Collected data
-*-
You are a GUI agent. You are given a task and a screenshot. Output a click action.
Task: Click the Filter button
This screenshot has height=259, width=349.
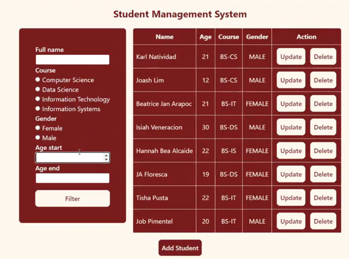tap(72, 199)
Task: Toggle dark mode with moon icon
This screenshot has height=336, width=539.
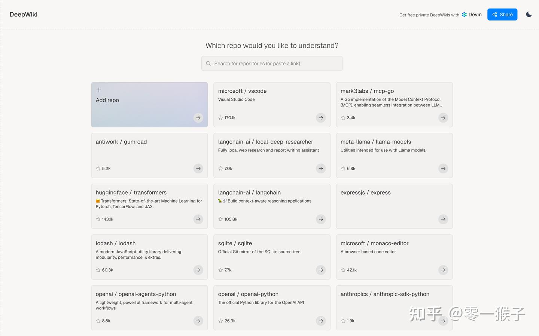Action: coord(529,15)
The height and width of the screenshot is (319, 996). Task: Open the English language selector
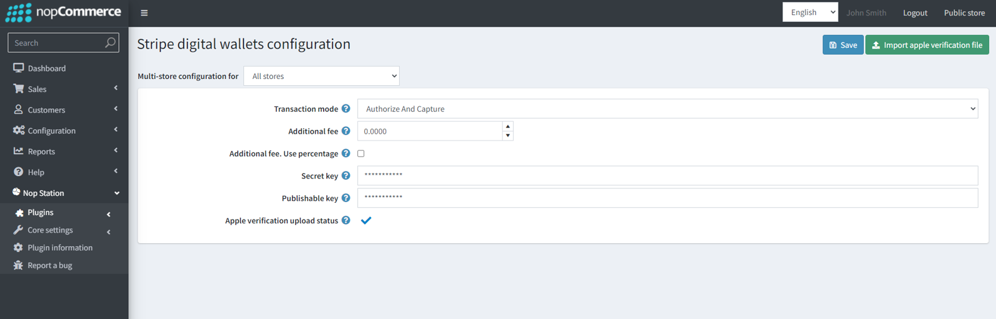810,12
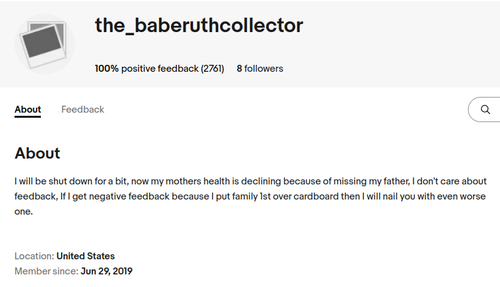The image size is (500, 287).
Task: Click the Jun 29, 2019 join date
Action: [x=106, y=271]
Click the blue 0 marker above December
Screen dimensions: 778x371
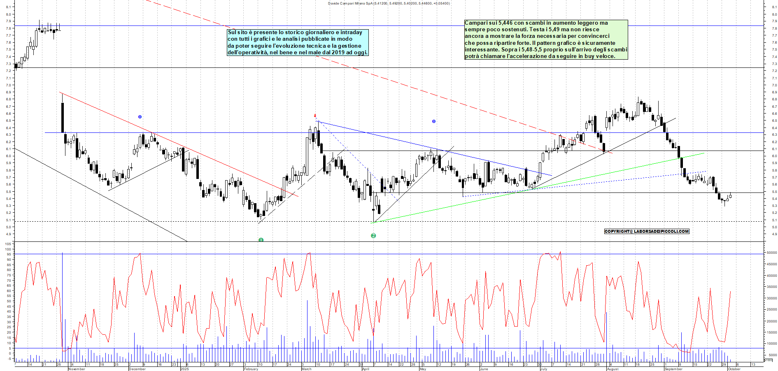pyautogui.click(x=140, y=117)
-*-
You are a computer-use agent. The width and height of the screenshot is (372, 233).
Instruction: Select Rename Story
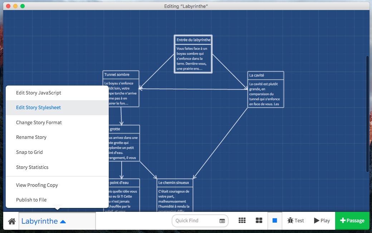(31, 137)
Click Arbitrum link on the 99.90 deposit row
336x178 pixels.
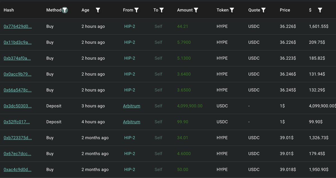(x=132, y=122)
-*-
* **Task statement**
Pick out every line above that holds the word "agent" and copy it.

* **Reply**
You are a GUI agent. You are given a task and a screenshot. Output a click action.
You are a computer-use agent. The width and height of the screenshot is (372, 233).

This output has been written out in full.